The authors suggest that the low proportion of eligible people who received an HIV test in settings other than specialist clinics indicates that adherence to the UK National Guidelines for HIV Testing is poor. This analysis was limited by the varying quality of the included studies and the wide variety of populations, settings, duration and methods in the included studies (heterogeneity [I2] was 100% for some analyses). As such, the authors conclude that caution should be used in interpreting the summary statistics as a true level of overall test coverage.

Commentary: “The evidence presented by Elmahdi et al. (2014) reinforces the difficulties of expanding HIV testing to general medical services. There are clear benefits to both the individual and to society of diagnosing HIV as early as possible, yet nearly half of new HIV diagnoses (47%) in 2013 were diagnosed late.

“Expanding HIV testing in general medical services is one part of a public health strategy to reduce these unacceptably high rates of late diagnosis. However, progress is slow, despite recommendations in national HIV testing guidelines. Worryingly, Elmahdi et al. (2014) found low coverage of HIV testing even in individuals with clinical indicator diseases, where there is both a clinical and public health imperative to offer an HIV test. The rate of HIV diagnosis in this group was 2.7% (95% CI 1.1 to 4.4%), equivalent to that seen among the highest risk individuals being tested in sexual health clinics.

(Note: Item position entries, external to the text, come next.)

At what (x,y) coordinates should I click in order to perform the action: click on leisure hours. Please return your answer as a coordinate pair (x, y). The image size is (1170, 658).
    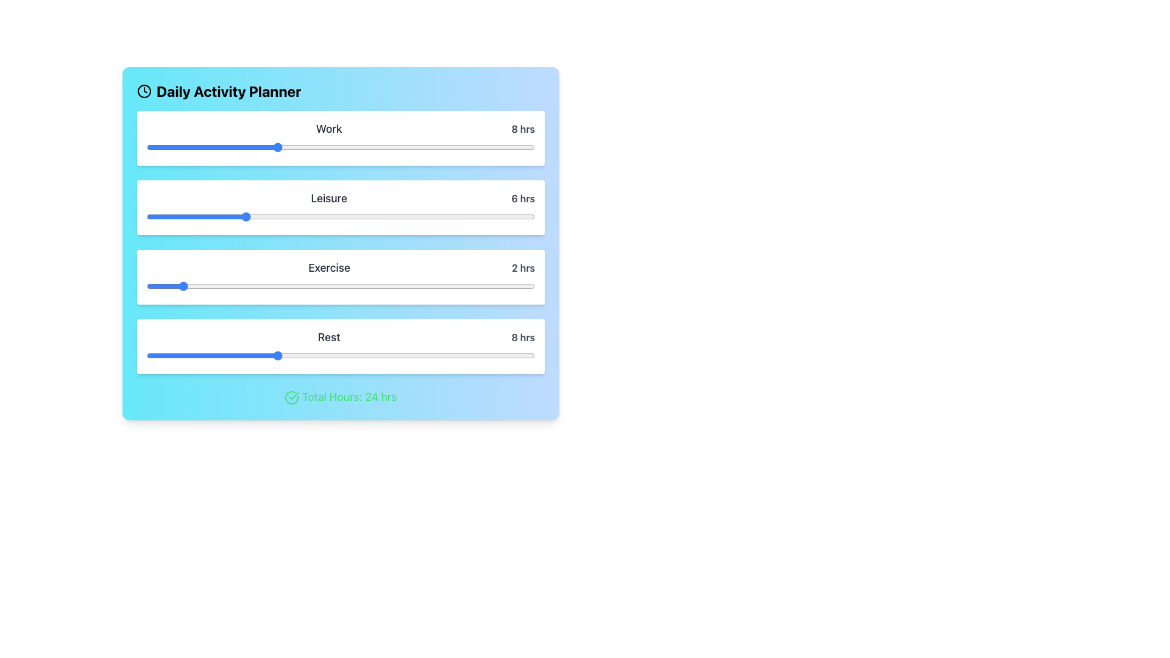
    Looking at the image, I should click on (356, 216).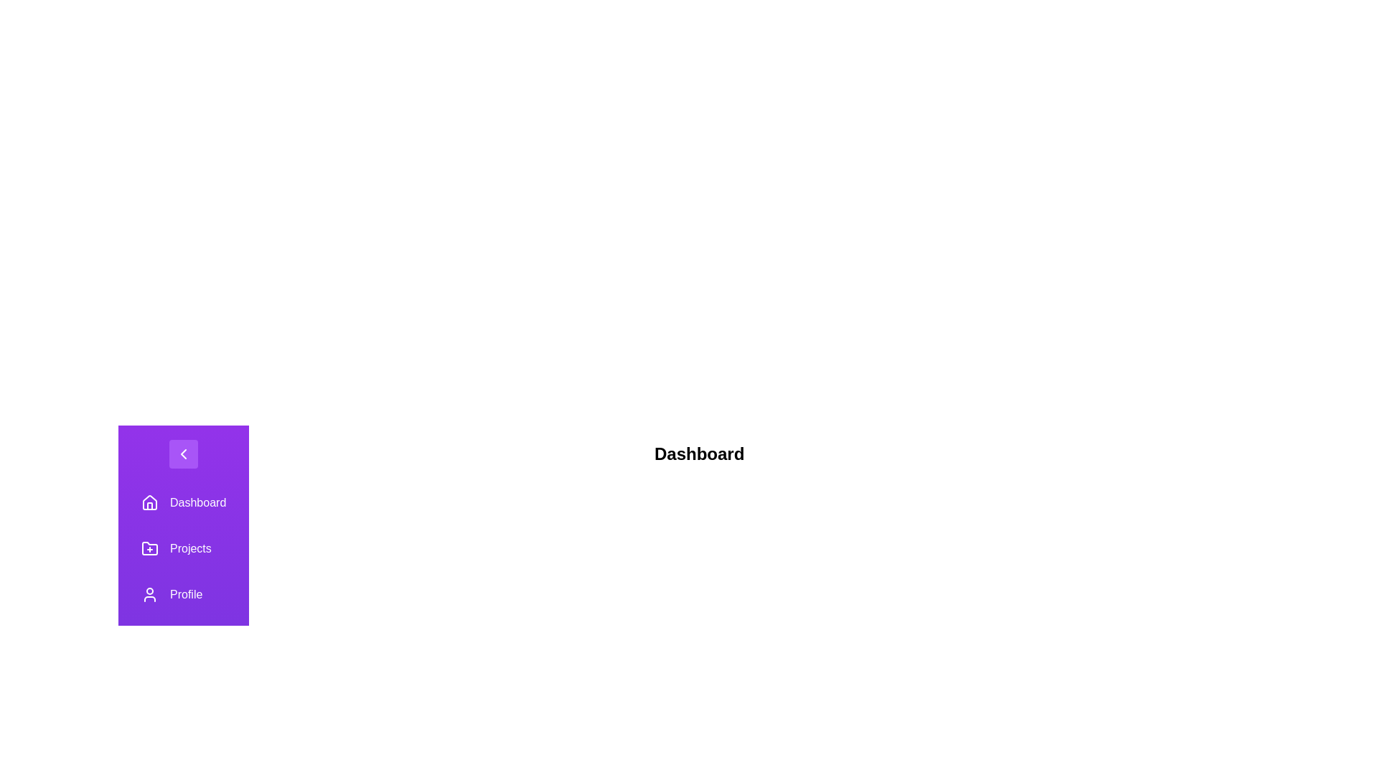 Image resolution: width=1378 pixels, height=775 pixels. I want to click on the 'Profile' menu item, which is the third entry in the vertical navigation menu, displayed in white on a purple background, so click(185, 595).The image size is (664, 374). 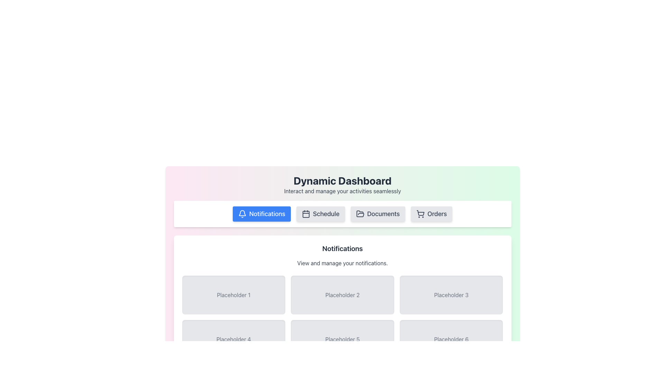 I want to click on the fourth button from the left in the top center region of the dashboard, so click(x=431, y=213).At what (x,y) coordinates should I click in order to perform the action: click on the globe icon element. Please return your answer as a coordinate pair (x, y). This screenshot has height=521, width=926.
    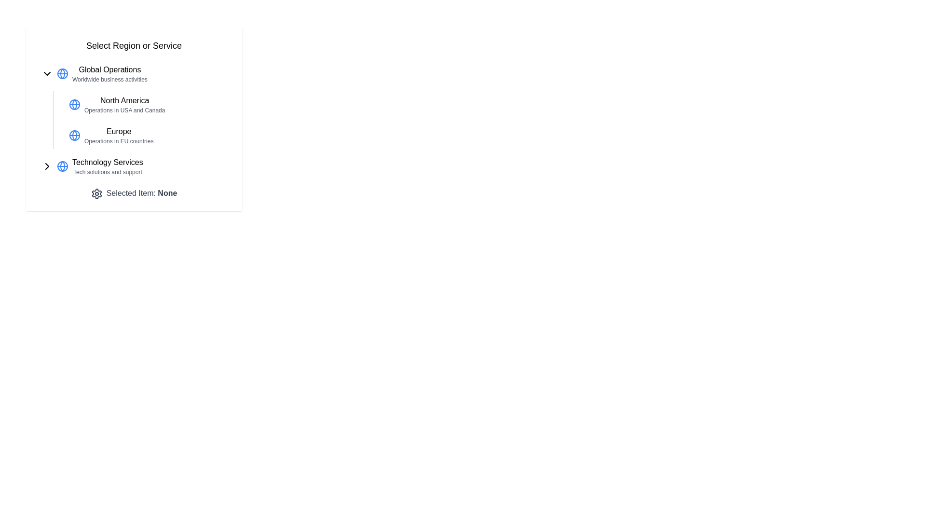
    Looking at the image, I should click on (62, 165).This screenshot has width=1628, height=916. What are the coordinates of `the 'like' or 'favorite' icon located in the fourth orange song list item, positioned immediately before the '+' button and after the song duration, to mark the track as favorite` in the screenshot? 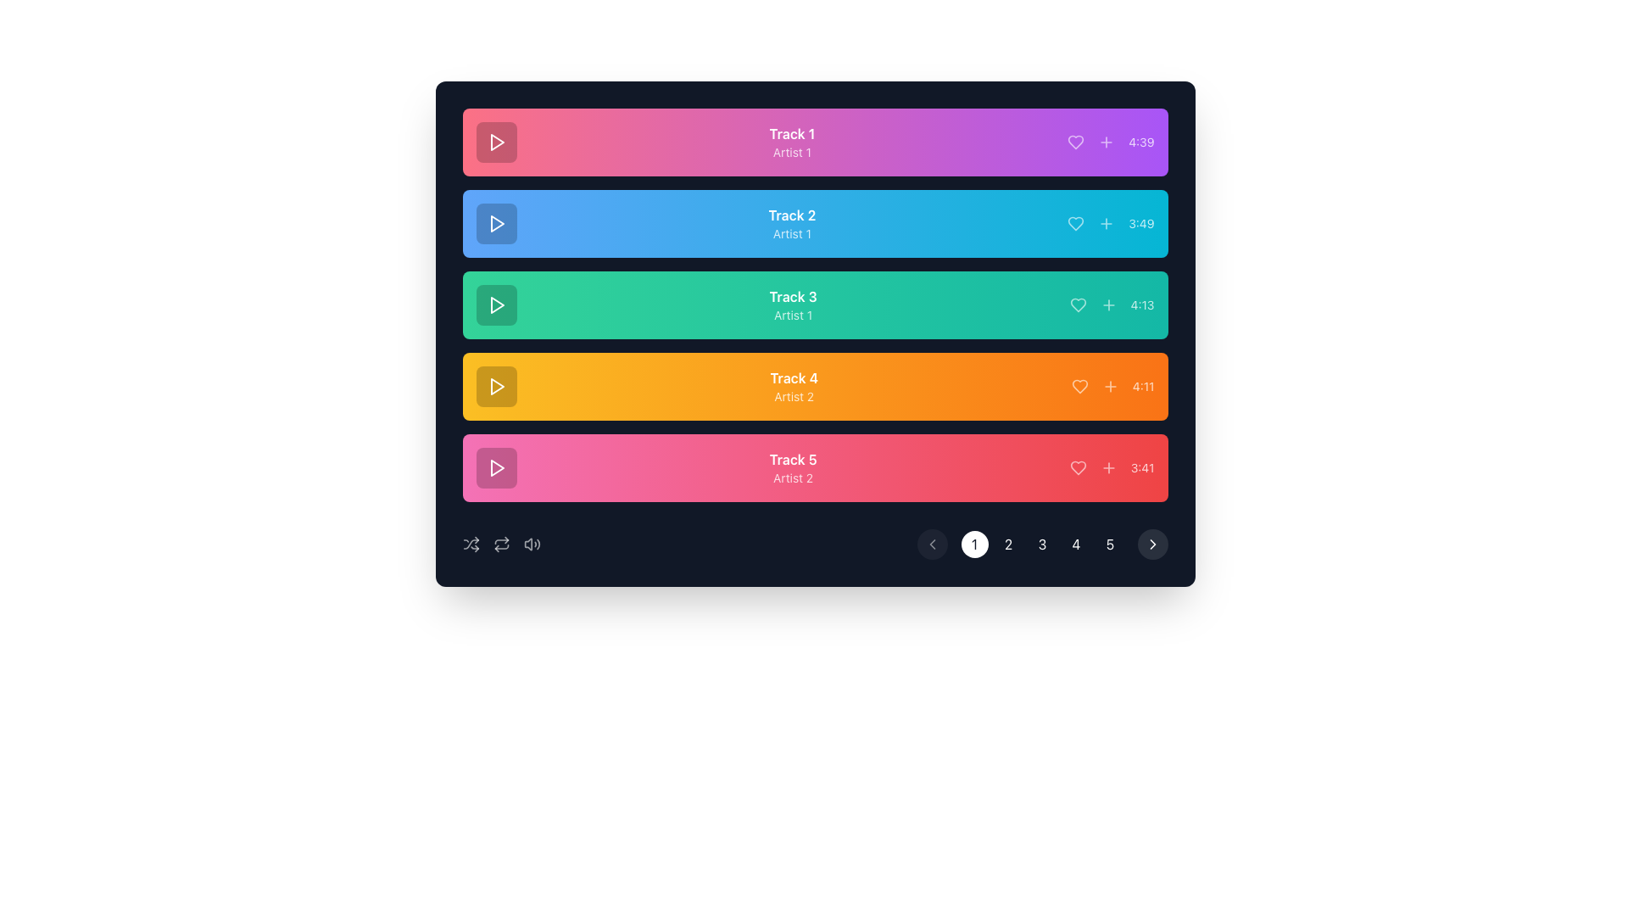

“The excess costs of treating a late HIV diagnosis, both in the short and long term, continue to inflate the HIV treatment budget. Data presented here indicate that routine HIV testing in services and for clinically-indicated diseases is a cost-effective intervention, with the positive rates surpassing the 0.1% threshold. Thus, despite the clinical, financial and moral arguments for more widespread HIV testing, there remains a long way to go before it becomes embedded as routine practice.” – Dr Anthony Nardone, Head of Sexual Health Promotion, HIV and STIs Department, Public Health England

Study sponsorship: This study was not funded.